One of the first challenges Gillon faced during his presidency was grounds control, as there were several bids by other football codes during the 1950s, and then by Victorian Football League (VFL) clubs during the 1960s, to take over the tenancy of VFA grounds; Gillon refused to compromise on the VFA's requirement that clubs had sole winter use of their grounds, which cost Prahran (temporarily) and Moorabbin (permanently) their places in the Association, but it set a strong example that the VFA was prepared to defend itself against stronger opponents, a trait which Gillon carried throughout his presidency. Gillon then oversaw the introduction of Sunday football in 1960, the early 1960s expansion of the Association into the outer suburbs to overcome post-war demographic shifts in the inner suburbs, and the partitioning of the VFA into two divisions in 1961; and after the VFA secured weekly television coverage from 1967, the VFA enjoyed one of its most successful periods ever during the 1970s. Also under Gillon's presidency, however, the VFA's relationship with the VFL soured, culminating in the VFA's expulsion in 1970 from the Australian National Football Council (of which Gillon had served as vice-president during the late 1960s) and a lingering adversarial relationship between the competitions which lasted until the 1980s. When asked about his relationship with the VFL on television during the 1970s, Gillon replied "I don't hate the VFL; I'm just pro-VFA."

Gillon went on to become the VFA's longest-serving president, serving unopposed for 27 seasons from 1954 until 1980, and exceeding the 25-year tenure of J. G. Aikman (1903–1928).
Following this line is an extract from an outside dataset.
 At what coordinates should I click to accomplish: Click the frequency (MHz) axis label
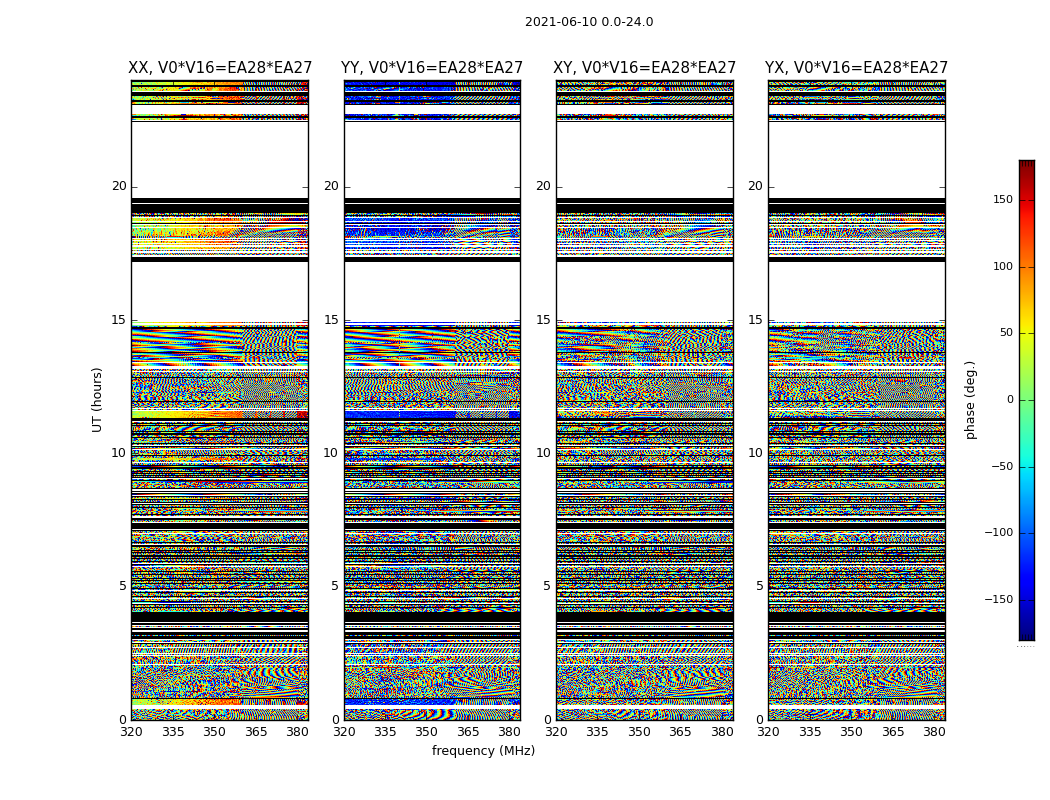[483, 750]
In 1981, with the VFA's success of the 1970s beginning to wane and many clubs believing a new direction was required, Gillon was challenged for the presidency and defeated by Alan Wickes. Five years later, Gillon returned as part of the Football Organisation Review Team (FORT), which was formed in 1986 by Wickes' successor, Brook Andersen, to develop a new strategy for the VFA in a changing Victorian football market; the FORT's controversial report, which sought to rationalise the VFA to 12 teams, was rejected by the clubs but was instrumental in shaping the natural contraction of the VFA in the late 1980s.
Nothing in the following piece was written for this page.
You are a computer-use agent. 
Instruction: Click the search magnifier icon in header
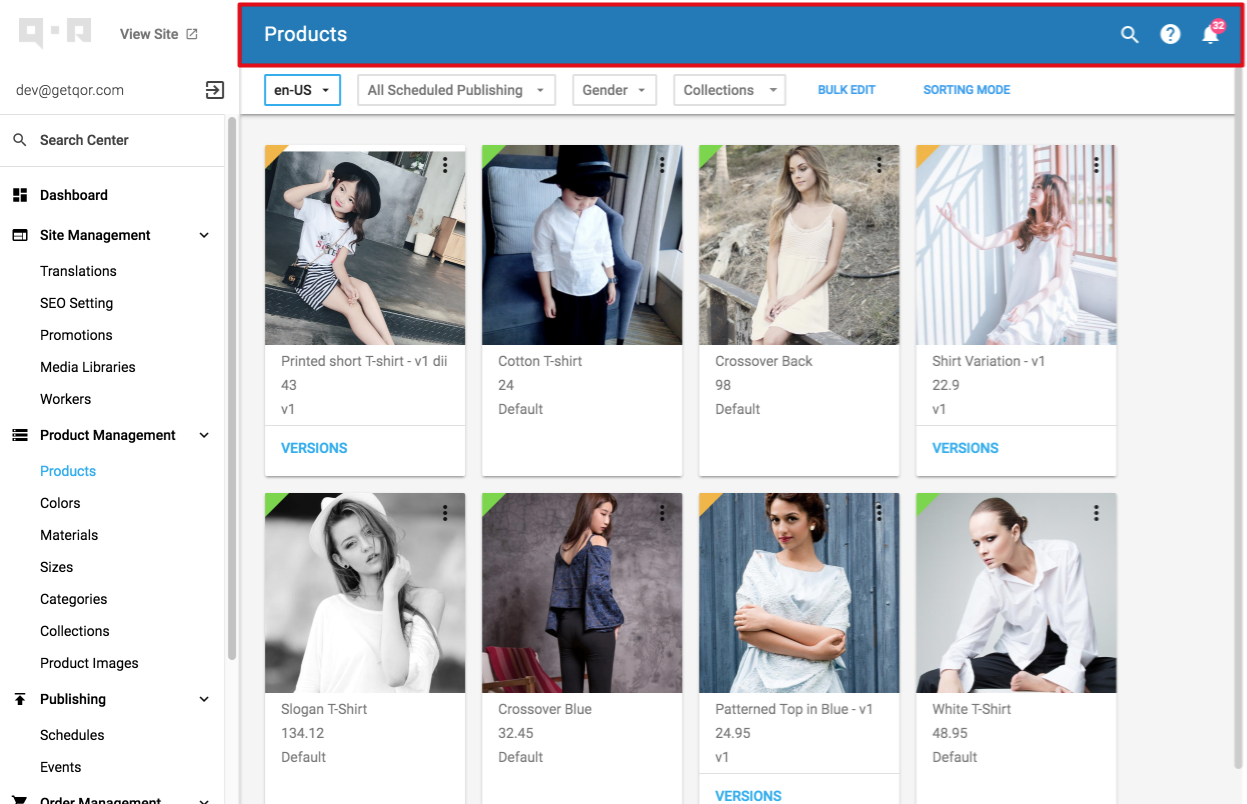[x=1129, y=35]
Outside football, Gillon served a long career in local government. In 1954, he was elected to the council of the City of Brunswick. He was a justice of the peace and a one-time vice-chairman of the Board of Works, before serving as the mayor of Brunswick. Gillon's effectiveness as a civic administrator was well regarded, and he was twice appointed by the State Government to serve as the commissioner of a city outside Brunswick. His first appointment occurred in November 1976, when the 12-man Sunshine council was sacked by the state government due to its financial mismanagement, having left the city $1,700,000 in deficit; Gillon served as the state-appointed commissioner of the City of Sunshine until early 1982, successfully restoring its finances to the point that an elected council could be restored to the city. Later in 1982, the Richmond council was dismissed by the state government following a report which revealed allegations of electoral malpractice and fraud, and Gillon was appointed by the state as commissioner of the City of Richmond, serving in that role until 1988.

For his services to the Brunswick Football Club and the Brunswick Council, the Brunswick Football Ground was renamed the A. G. Gillon Oval in his honour in early 1976. The annual award for the best and fairest player in the VFA Thirds competition (specifically for Division 1 in years when the competition was partitioned) was named the A. G. Gillon Medal in his honour. He was also appointed OBE in the 1976 New Year Honours and a Member of the Order of Australia (AM) in the 1987 Australia Day Honours.